In the records below, take the line with "This screenshot has width=1003, height=483." and all lines after it, and copy them exactly, pictures excluded.

Supplied material:
* * *

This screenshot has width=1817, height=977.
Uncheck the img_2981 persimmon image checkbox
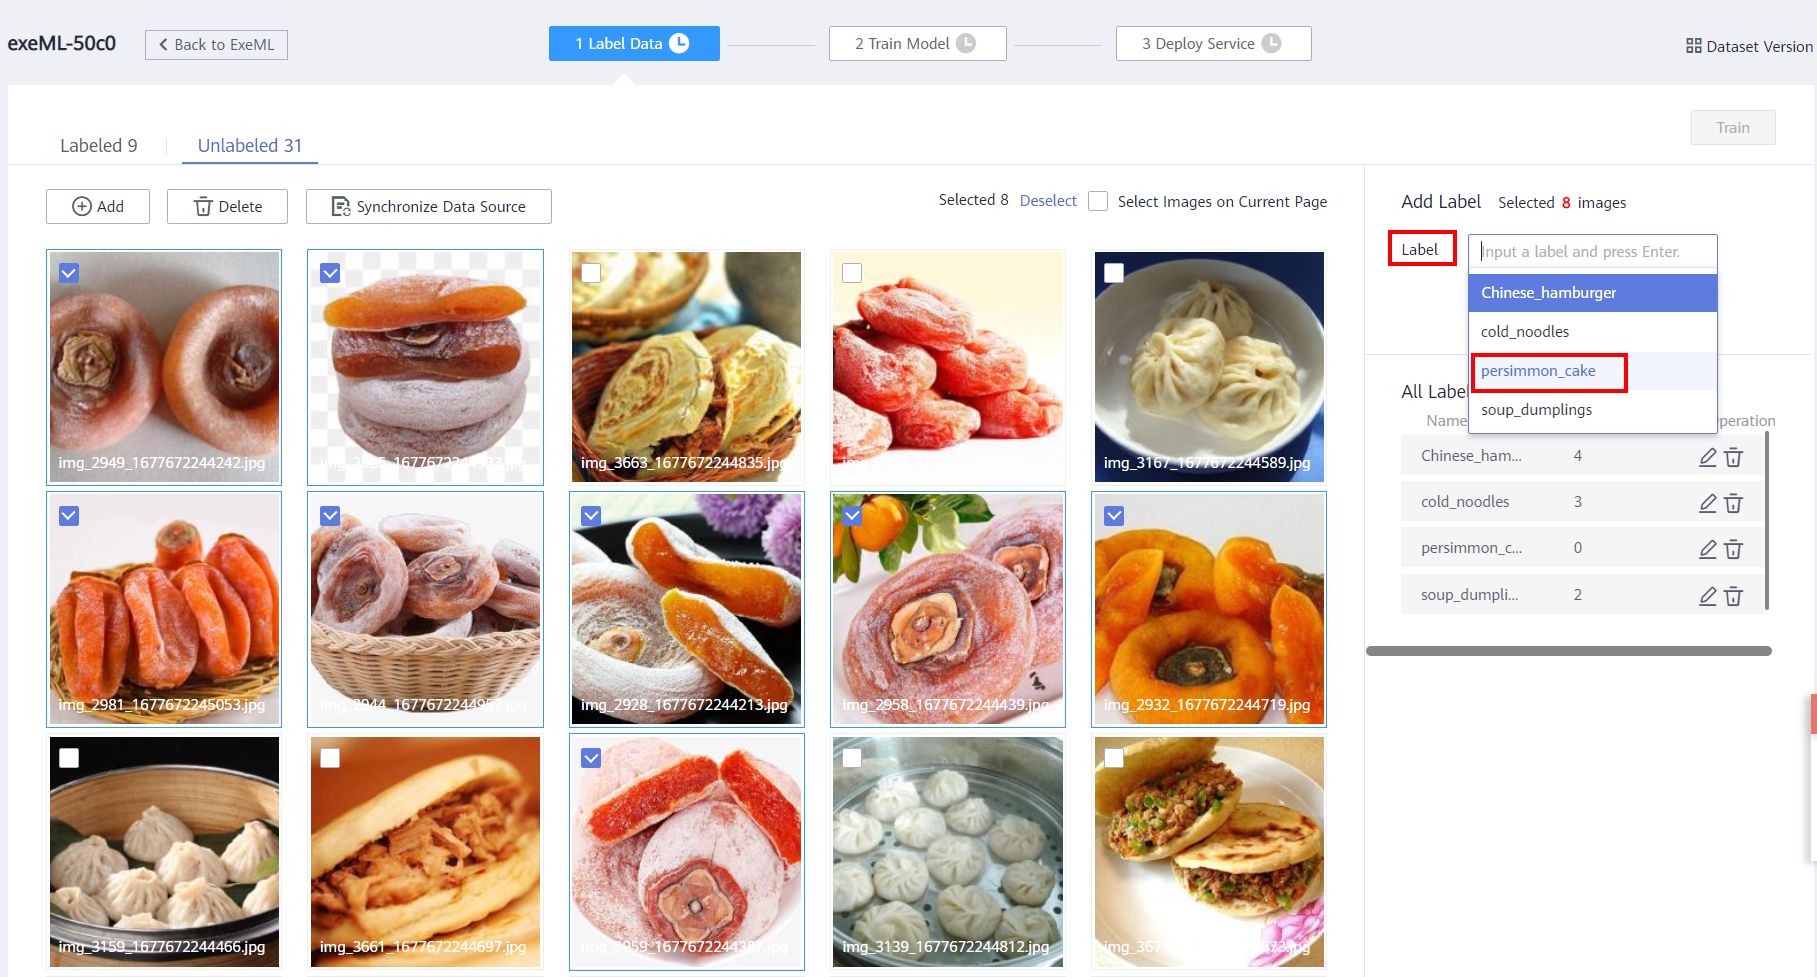pyautogui.click(x=69, y=516)
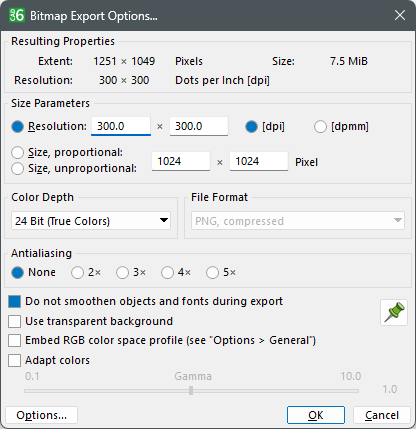Tick the Adapt colors checkbox
Screen dimensions: 416x429
[x=15, y=360]
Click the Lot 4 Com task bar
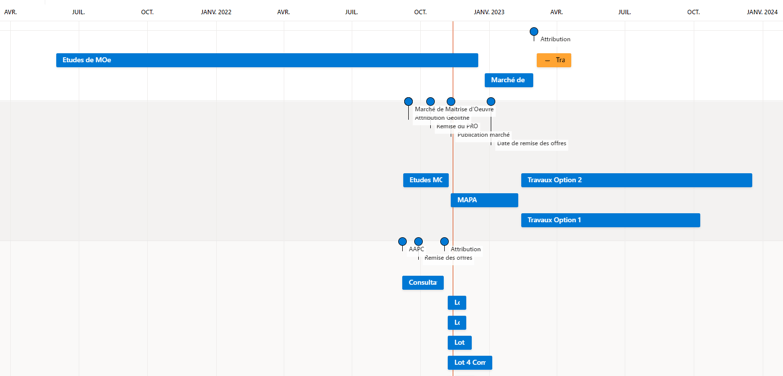This screenshot has height=376, width=783. 470,363
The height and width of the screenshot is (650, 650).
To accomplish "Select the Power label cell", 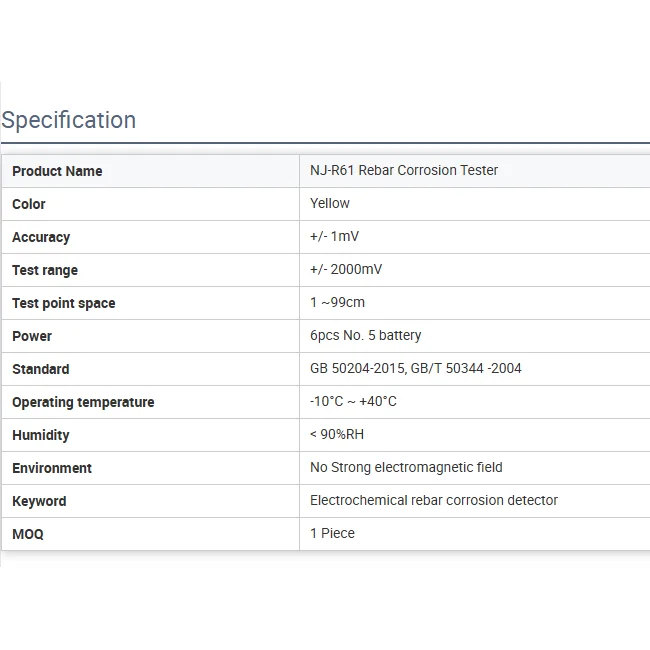I will 32,336.
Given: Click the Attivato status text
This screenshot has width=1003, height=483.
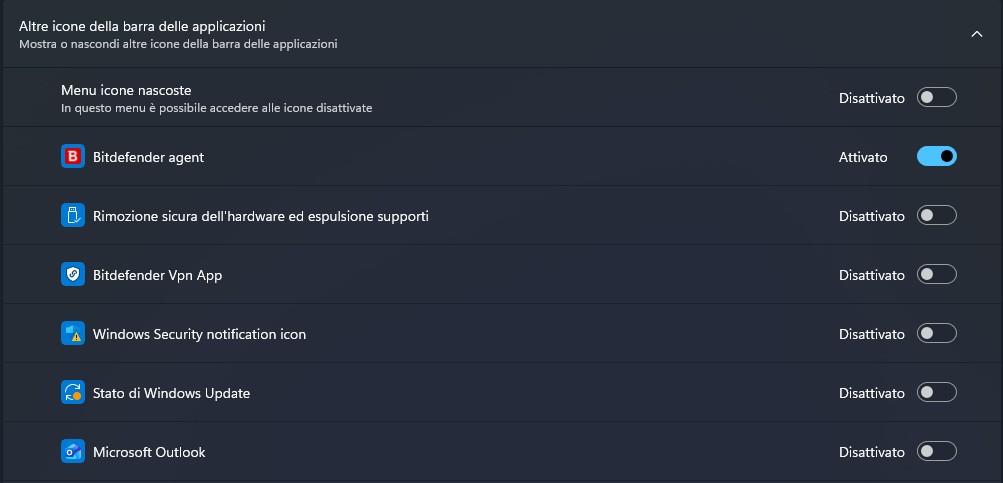Looking at the screenshot, I should 863,157.
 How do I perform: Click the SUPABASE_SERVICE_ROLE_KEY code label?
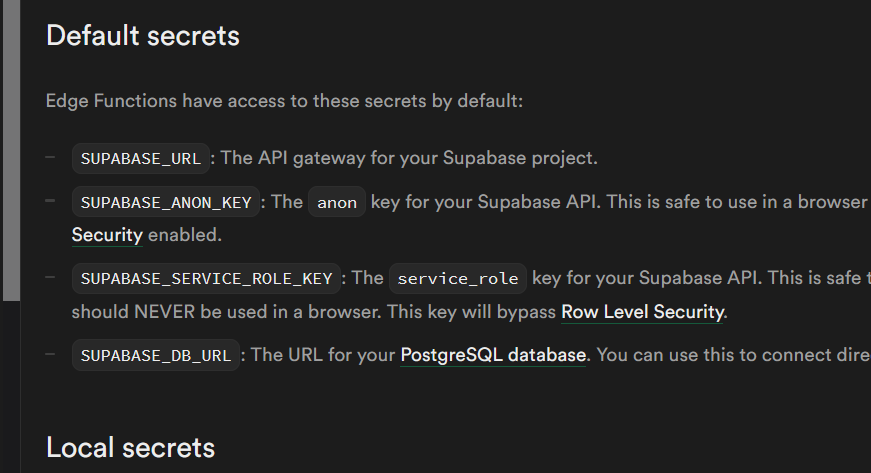pyautogui.click(x=206, y=278)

* * *

Answer to the exercise:
This screenshot has width=1003, height=483.
Looking at the screenshot, I should 863,157.
 How do I perform: Click the SUPABASE_SERVICE_ROLE_KEY code label?
pyautogui.click(x=206, y=278)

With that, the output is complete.